The first step is to derive cdf for powel law: $F(x) = P(X \leq x)$

$$ F(x) = 1 - \int_{x}^\infty p(t) dt$$

(here some random student goes to the whiteboard...)

In [3]:
numStud = 10
print 'Student {0:2.0f} is going to the whiteboard'.format(np.round(rnd.random()*(numStud-1) + 1))
Student  9 is going to the whiteboard

SOLUTION

$$F(x) = 1 - (\frac{x}{x_\text{min}})^{ - \alpha + 1} $$

EXERCISE 2

If we define a random variable $R$, s.t. $R = F(X)$, then $R$ will be uniformly distributed on interval [0, 1].

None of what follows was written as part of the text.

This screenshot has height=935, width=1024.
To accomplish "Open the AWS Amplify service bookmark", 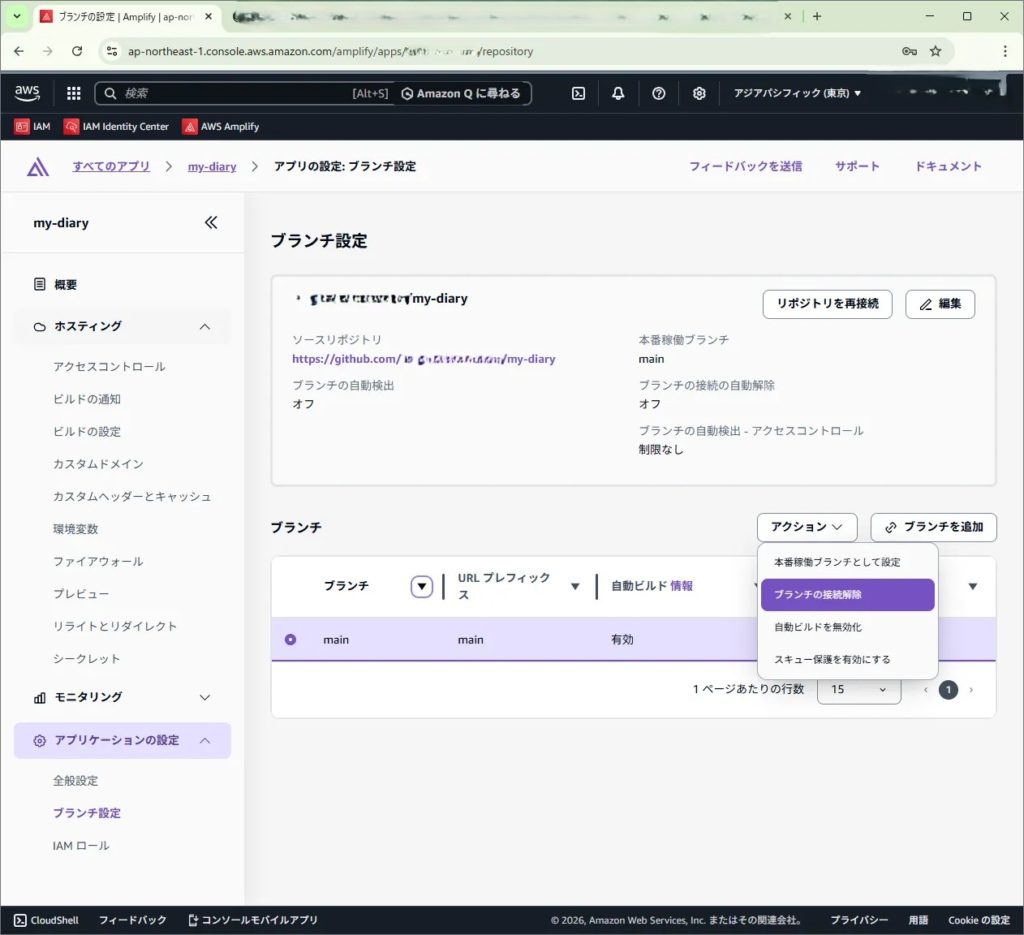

Good thing here is that we easily can generate uniformly distributed pseudorandom numbers. Let's find an expression for $x = F^{-1}(r)$.

SOLUTION

\begin{equation} x = (1 - r)^{\frac{-1}{\alpha - 1}} x_\text{min} \end{equation}

EXERCISE 3

1. Generate 10000 uniformly distributed pseudorandom numbers. Set alpha - 1 = 2.5 and x_min = 1
2. Produce power law!
3. Plot histogram of the results (instead of using plt.histogram() use np.histogram( ,bins = 5000 ))
4. See something unpleasant?
In [4]:
# Write your code here..
#
#

# Generate uniform pseudorandom variables
r = rnd.random(10000)
alpha = 3.5
xmin = 1.0;

# Get power law!!!
x = (1 - r)**(-1.0/(alpha - 1)) * xmin
In [5]:
# Plot histogramm

yh, binEdges=np.histogram(x, bins=2000)
bincenters = 0.5*(binEdges[1:]+binEdges[:-1])
plt.plot(bincenters, yh, '-', lw=2)
plt.ylabel('count')
plt.xlabel('x')
Out[5]:
<matplotlib.text.Text at 0xa7f3048>
In [6]:
# That looks not good...
# Let's plot in log-log scale!

plt.loglog(bincenters, yh, '.', lw=2)
plt.ylabel('count')
plt.xlabel('x')
Out[6]:
<matplotlib.text.Text at 0xa813128>

Exponent Estimation

EXERCISE 4

Given the results you've obtained in the previous section, try to estimate $\alpha$ via Linear Regression (don't forget to take $\log$)

In [7]:
# Write your code here..
#
#

# Move zeros away!
idx = np.ix_(yh != 0)
x_est = np.log(bincenters[idx])
y_est = np.log(yh[idx])
s = len(x_est)

# Do estimation
X = np.vstack([np.ones(s), x_est]).T
Beta = np.dot(np.dot(np.linalg.inv(np.dot(X.T, X)), X.T), y_est)

# Plot
idx = np.argsort(x_est)
yt = np.exp(X[idx,:].dot(Beta))
xt = np.exp(X[idx,1])

fig, ax = plt.subplots()
fig.set_size_inches(7,7)
ax.loglog(bincenters, yh, '.r', label='Data') 
ax.loglog(xt, yt, 'b', label='Line')
plt.ylabel('count')
plt.xlabel('$x$')
ax.legend(loc='upper right', shadow=True)
plt.title('Estimated $\\alpha$ = {0:1.4f}'.format(Beta[1]), fontsize=20)
Out[7]:
<matplotlib.text.Text at 0xb5c55f8>

Probably, you won't be satisfied with the results.. Btw, why?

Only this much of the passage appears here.